Né le 25 juin 1919 à Méréville (Seine-et-Oise), agrégé de lettres classiques, Jean-Louis Bory remporte le premier prix Goncourt de l'après-guerre, avec Mon Village à l'heure allemande (1945), transposition de ses souvenirs de la Résistance, et premier élément de son grand cycle romanesque Par temps et marées. Ce genre de succès précoce est souvent à l'origine de carrières romanesques avortées : Bory, au contraire, va poursuivre la sienne sans impatience et sans concession, tirant de sa mémoire la trame de Chère Aglaé (1947), La Vie de château (1954), L'Odeur de l'herbe (1962), romans regroupés avec quelques autres sous le titre général Hermemont (1973). Une enfance et une adolescence heureuses et inquiètes à la fois s'y retrouvent, baignées de la lumière de ce qui était encore la campagne aux portes de Paris.
Attiré très tôt par le cinéma et l'expression audiovisuelle (il participe notamment à l'émission radiophonique « Le Masque et la plume »), Jean-Louis Bory devient critique de cinéma à Arts, puis au Nouvel Observateur à partir de 1966. Ses chroniques hebdomadaires, toujours passionnées, jamais désinvoltes, peuvent être agressives, elles ne sont ni perfides ni féroces. Comme tous les grands critiques, à « démolir », il préfère louer... Sa générosité s'arrête cependant devant la mesquinerie, le fascisme larvé et toutes les formes de répression.

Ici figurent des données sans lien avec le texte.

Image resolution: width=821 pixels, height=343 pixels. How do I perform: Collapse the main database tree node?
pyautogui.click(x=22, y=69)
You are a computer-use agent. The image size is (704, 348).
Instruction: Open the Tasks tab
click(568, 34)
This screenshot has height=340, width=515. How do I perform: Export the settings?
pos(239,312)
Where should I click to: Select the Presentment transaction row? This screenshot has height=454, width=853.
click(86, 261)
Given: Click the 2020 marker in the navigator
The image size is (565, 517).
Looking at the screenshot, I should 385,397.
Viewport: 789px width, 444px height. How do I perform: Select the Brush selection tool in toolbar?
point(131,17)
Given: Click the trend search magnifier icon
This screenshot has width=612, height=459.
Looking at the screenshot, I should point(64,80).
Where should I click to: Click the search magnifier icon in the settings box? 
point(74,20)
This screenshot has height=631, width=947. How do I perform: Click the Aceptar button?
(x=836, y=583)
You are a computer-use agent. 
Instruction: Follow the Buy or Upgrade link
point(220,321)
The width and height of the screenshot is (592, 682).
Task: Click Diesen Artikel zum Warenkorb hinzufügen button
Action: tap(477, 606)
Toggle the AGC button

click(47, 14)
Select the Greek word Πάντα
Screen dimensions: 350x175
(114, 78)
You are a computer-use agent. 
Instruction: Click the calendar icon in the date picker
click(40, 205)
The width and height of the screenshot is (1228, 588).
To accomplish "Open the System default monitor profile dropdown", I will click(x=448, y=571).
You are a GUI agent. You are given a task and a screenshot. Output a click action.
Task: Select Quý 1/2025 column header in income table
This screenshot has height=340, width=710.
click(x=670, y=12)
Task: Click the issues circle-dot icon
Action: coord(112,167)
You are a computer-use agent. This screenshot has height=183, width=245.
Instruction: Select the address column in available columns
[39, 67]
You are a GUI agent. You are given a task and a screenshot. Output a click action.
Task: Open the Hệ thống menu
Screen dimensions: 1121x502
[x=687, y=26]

Après avoir pris position contre la guerre d'Algérie, il revendique avec la même sincérité le « droit à la différence », c'est-à-dire, en ce qui le concerne, à l'homosexualité, notamment dans son autobiographie (La Peau des zèbres, 1969 ; Tous nés d'une femme, 1976) et dans Ma Moitié d'orange (1973). Il souligne notamment que si son statut social lui assure la liberté sexuelle, il n'en va pas de même pour certaines catégories de prolétaires et de marginaux, sur lesquels les interdits traditionnels pèsent bien davantage.
On doit aussi à Jean-Louis Bory un roman fantaisiste enregistré au magnétophone, Le Pied (1976), et (dans la lignée de ses adaptations télévisées de Balzac, d'Eugène Sue, de Dumas) plusieurs essais consacrés au roman populaire (Eugène Sue, dandy mais socialiste, 1973), un excellent et fort sérieux essai historique (La Révolution de Juillet, ou les Trois Glorieuses, 1972), ainsi qu'un amusant portrait de Cambacérès, sous-titré Les Cinq Girouettes (1978). Il met fin à ses jours le 12 juin 1979.